Más allá de las buenas intenciones de muchos de los integrantes de la CSGU, va a ser difícil la unidad de acción en estas condiciones, por lo cual la fragmentación y la dispersión del sindicalismo clasista se va a mantener y quizás a agudizar

-No creemos tampoco que la independencia de clase, que se invoca permanentemente desde la CSGU para delimitarse respecto al PIT-CNT, se beneficie con este tipo de experiencias. Además del vínculo más que evidente de la nueva central con la UP, la existencia de varias centrales, mini centrales o proto-centrales; son siempre un signo muy claro de mayor partidización del Movimiento Sindical

Basta mirar lo que pasa en los países donde hay varias centrales. Cada una responde a un partido determinado o a una corriente ideológica determinada, por lo que la independencia política, o sea la independencia de clase respecto a las organizaciones partidarias, brilla por su ausencia

No compartimos ni promoveremos ese tipo de escenarios. Estamos en contra de la proliferación de centrales. Siempre lo más adecuado será un ámbito de coordinación único, donde la plena autonomía de cada Sindicato sea defendida a rajatabla

-No es la formación de Sindicatos Autónomos Paralelos, sino la progresiva Autonomía de los Sindicatos la forma que va a adoptar el proceso de fragmentación de la superestructura sindical actual. Al menos esa es la perspectiva que avizoramos.

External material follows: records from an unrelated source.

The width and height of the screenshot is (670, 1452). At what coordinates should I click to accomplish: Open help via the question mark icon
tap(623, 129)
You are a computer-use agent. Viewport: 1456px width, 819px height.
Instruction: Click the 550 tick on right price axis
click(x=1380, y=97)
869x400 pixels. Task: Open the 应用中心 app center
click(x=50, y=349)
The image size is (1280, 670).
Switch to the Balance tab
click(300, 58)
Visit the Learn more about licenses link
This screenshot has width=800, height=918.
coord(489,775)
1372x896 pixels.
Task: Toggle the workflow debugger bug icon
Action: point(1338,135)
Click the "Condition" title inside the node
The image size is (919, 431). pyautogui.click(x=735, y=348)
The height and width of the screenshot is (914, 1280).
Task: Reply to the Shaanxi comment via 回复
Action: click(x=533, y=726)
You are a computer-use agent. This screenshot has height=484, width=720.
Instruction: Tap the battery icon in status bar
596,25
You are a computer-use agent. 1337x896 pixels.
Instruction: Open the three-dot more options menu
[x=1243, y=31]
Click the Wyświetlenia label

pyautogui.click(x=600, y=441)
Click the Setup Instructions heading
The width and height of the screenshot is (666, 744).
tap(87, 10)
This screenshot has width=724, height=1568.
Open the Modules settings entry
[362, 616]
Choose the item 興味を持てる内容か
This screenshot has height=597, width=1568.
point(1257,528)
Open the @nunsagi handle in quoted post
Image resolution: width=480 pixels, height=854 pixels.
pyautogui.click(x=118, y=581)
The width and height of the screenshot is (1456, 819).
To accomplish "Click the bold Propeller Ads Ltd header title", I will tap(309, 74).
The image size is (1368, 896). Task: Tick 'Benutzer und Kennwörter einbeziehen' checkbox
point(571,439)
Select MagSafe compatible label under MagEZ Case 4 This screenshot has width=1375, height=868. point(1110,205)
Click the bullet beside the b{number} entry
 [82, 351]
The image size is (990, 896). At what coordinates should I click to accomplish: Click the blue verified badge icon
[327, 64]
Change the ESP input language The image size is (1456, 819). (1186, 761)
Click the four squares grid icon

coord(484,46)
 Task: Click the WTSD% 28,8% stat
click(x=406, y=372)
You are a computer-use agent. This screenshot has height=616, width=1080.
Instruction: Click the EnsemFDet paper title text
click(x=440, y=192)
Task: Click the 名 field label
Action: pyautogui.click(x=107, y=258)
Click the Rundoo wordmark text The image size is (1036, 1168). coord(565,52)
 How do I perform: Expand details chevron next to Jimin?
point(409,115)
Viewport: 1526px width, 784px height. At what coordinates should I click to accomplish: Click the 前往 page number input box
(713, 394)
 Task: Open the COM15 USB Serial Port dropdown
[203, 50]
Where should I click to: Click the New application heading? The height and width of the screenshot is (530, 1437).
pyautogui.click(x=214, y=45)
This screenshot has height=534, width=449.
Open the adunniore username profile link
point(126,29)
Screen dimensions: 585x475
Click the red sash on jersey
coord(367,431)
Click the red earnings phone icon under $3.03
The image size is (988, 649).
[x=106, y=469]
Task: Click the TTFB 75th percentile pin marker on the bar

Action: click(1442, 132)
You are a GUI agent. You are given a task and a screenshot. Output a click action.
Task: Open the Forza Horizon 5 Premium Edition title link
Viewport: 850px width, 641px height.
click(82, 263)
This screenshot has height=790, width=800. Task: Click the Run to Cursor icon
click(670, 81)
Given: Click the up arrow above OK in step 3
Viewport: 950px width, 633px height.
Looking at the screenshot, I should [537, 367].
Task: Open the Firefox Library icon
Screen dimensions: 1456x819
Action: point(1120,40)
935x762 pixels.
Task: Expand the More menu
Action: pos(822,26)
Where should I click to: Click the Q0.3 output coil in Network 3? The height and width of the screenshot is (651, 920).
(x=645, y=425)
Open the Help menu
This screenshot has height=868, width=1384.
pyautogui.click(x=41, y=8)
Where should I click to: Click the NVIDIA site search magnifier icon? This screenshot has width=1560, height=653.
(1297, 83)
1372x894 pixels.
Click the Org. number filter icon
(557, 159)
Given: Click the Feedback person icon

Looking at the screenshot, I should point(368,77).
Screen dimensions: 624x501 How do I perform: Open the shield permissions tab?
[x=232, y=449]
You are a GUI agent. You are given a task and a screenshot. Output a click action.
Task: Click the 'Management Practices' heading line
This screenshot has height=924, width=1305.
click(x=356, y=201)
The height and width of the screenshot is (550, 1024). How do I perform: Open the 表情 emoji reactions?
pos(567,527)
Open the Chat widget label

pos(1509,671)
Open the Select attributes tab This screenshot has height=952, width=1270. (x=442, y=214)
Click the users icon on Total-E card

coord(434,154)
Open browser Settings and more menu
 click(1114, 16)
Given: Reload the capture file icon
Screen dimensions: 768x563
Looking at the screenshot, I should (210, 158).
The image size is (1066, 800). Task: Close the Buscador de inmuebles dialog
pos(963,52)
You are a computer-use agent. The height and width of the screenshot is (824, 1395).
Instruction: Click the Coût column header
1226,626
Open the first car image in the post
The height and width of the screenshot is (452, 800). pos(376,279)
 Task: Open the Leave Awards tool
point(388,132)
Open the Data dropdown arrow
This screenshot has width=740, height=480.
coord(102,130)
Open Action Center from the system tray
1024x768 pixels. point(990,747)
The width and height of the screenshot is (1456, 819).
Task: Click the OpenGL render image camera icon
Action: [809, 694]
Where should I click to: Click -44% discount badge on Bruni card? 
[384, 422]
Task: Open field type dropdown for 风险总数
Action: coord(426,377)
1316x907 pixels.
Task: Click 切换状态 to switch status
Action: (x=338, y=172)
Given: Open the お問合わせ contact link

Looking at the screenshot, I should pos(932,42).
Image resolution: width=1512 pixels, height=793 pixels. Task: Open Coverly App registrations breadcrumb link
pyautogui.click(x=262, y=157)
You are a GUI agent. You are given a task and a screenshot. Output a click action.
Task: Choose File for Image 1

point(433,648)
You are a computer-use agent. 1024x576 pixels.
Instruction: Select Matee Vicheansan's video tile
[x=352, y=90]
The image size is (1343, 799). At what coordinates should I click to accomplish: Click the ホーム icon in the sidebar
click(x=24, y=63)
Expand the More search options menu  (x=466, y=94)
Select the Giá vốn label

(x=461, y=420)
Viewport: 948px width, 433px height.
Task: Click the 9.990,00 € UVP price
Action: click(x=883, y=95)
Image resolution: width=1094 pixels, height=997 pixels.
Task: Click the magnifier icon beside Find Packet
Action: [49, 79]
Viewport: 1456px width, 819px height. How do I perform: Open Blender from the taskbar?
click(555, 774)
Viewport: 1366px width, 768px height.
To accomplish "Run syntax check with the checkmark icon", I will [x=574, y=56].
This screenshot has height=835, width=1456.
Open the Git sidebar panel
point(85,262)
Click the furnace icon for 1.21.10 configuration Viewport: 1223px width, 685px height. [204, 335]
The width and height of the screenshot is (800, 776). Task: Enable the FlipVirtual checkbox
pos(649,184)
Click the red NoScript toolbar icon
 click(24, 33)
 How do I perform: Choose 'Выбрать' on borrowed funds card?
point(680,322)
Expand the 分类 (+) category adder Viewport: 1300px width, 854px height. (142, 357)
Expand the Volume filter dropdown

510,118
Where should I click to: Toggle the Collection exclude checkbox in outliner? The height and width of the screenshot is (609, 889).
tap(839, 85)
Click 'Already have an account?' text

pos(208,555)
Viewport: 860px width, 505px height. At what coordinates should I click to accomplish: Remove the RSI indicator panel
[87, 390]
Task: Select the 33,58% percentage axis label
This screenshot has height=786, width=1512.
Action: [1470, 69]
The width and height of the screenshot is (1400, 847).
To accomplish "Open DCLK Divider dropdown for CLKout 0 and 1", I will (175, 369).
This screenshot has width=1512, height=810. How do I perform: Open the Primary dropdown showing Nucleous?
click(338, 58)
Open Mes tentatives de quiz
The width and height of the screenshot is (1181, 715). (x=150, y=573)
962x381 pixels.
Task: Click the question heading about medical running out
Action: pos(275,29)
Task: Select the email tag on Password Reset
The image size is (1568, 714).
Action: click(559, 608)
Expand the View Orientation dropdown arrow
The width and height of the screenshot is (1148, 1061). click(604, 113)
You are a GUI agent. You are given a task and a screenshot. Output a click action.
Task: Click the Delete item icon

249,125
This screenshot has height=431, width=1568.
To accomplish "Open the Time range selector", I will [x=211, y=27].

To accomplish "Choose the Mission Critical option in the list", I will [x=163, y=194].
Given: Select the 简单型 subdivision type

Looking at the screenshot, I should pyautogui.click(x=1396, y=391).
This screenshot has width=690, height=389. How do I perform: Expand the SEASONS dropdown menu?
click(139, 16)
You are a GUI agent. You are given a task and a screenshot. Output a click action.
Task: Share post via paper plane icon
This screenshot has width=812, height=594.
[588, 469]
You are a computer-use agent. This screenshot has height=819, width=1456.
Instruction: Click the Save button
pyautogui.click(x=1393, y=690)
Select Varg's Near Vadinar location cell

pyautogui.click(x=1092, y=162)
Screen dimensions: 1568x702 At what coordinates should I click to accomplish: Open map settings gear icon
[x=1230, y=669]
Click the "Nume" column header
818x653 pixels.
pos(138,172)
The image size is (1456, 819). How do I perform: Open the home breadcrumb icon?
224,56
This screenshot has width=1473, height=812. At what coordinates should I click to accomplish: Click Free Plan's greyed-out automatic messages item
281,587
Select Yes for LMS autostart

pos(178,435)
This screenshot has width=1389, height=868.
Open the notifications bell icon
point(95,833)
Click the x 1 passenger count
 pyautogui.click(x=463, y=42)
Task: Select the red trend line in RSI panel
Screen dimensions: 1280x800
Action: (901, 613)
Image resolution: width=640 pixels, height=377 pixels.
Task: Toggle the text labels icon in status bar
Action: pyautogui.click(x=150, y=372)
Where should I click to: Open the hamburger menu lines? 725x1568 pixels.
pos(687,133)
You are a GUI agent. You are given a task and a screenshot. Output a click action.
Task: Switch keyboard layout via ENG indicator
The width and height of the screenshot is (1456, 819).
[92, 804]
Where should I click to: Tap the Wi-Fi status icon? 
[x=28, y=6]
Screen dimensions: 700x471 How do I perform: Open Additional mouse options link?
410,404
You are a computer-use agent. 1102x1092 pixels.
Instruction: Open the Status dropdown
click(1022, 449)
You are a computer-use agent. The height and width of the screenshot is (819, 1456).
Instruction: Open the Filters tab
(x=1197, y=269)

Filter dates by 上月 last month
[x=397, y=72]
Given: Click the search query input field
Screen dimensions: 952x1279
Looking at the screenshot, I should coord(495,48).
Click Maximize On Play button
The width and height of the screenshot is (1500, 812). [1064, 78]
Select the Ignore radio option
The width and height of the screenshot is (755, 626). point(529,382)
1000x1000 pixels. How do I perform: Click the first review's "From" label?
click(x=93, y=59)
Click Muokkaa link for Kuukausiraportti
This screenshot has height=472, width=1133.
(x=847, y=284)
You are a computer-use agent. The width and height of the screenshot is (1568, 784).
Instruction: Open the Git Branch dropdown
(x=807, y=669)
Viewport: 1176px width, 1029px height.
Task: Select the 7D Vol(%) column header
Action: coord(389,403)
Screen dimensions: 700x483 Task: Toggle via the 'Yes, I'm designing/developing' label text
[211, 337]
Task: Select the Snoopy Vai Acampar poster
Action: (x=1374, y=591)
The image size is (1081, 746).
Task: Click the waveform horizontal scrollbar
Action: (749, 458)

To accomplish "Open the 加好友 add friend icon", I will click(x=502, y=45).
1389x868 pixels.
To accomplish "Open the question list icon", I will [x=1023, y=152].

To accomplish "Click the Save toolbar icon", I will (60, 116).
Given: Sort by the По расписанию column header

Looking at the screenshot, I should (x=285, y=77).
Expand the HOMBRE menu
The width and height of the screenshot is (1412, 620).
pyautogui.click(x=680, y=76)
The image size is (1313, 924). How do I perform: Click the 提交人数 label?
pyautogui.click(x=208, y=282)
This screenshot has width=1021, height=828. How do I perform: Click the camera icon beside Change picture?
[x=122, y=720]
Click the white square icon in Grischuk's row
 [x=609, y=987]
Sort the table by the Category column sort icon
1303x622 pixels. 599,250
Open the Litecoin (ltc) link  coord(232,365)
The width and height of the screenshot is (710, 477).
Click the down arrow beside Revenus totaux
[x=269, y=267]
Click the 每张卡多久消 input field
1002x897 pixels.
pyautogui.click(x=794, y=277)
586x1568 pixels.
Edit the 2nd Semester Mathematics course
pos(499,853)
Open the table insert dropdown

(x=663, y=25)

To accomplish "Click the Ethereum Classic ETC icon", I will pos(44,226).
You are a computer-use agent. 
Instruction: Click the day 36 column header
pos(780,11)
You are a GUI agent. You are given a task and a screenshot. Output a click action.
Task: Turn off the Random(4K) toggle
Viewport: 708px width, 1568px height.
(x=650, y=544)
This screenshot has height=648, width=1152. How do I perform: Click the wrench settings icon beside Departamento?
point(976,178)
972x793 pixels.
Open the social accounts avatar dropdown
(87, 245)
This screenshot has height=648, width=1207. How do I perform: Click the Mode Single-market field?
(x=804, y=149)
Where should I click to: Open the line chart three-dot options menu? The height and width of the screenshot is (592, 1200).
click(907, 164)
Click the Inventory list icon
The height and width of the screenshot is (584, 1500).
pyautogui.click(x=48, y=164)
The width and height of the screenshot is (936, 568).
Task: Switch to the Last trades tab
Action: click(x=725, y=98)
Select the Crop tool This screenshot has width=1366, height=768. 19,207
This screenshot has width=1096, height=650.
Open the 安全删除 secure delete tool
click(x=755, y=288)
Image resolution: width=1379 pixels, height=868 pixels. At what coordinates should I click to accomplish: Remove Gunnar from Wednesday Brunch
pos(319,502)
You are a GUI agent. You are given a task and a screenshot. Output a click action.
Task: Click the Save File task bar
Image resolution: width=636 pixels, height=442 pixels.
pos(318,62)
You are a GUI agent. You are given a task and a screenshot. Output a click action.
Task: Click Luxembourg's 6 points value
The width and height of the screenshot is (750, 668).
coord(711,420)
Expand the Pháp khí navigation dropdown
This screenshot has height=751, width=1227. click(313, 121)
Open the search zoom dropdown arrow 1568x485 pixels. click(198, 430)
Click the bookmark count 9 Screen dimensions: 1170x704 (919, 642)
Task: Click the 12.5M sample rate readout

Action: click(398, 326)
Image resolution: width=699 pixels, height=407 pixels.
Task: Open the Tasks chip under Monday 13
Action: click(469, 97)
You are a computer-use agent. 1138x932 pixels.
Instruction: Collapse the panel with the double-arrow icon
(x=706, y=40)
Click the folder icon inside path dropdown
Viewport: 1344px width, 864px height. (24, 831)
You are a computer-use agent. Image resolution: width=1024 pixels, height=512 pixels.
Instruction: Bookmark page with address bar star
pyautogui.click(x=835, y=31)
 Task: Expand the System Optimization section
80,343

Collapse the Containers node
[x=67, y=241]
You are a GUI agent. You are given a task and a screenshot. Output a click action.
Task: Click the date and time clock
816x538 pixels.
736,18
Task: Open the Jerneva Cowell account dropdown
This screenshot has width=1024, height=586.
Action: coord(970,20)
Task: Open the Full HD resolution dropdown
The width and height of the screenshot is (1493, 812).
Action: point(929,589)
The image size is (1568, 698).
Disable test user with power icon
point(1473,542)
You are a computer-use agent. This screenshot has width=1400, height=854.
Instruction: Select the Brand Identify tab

Autonomía a todos los niveles

Autonomía de los Sindicatos por rama respecto al PIT-CNT

Autonomía de las filiales de las grandes Federaciones respecto a las mismas

Autonomía de los Sindicatos de Base respecto a los Sindicatos madre

Mayor Autonomía incluso de las Comisiones Internas y Comités de base de los Sindicatos Únicos en los casos donde se registren altos grados de desprestigio de las direcciones centrales o donde las luchas sean saboteadas permanentemente desde arriba.

Ni PIT-CNT ni CONFEDERACIÓN SINDICAL; AUTONOMÍA DE LOS SINDICATOS

Esa es la línea de trabajo que, en nuestra opinión, se va a ir imponiendo en este tiempo histórico que se ha abierto y que va a pautar un proceso largo y contradictorio.

AUTONOMÍA plena de los Sindicatos para asumir el protagonismo directo tanto en las reivindicaciones específicas como en la lucha general por los intereses de la clase.

AUTONOMÍA y coordinación permanente para evitar el aislamiento

AUTONOMÍA y unidad de acción permanente para la búsqueda generosa de acuerdos

AUTONOMÍA y pacto de solidaridad con todas las organizaciones sindicales con las que se compartan objetivos comunes y con todos aquellos que están dispuestos a luchar en serio contra el régimen de explotación y opresión, y por una sociedad de trabajadores.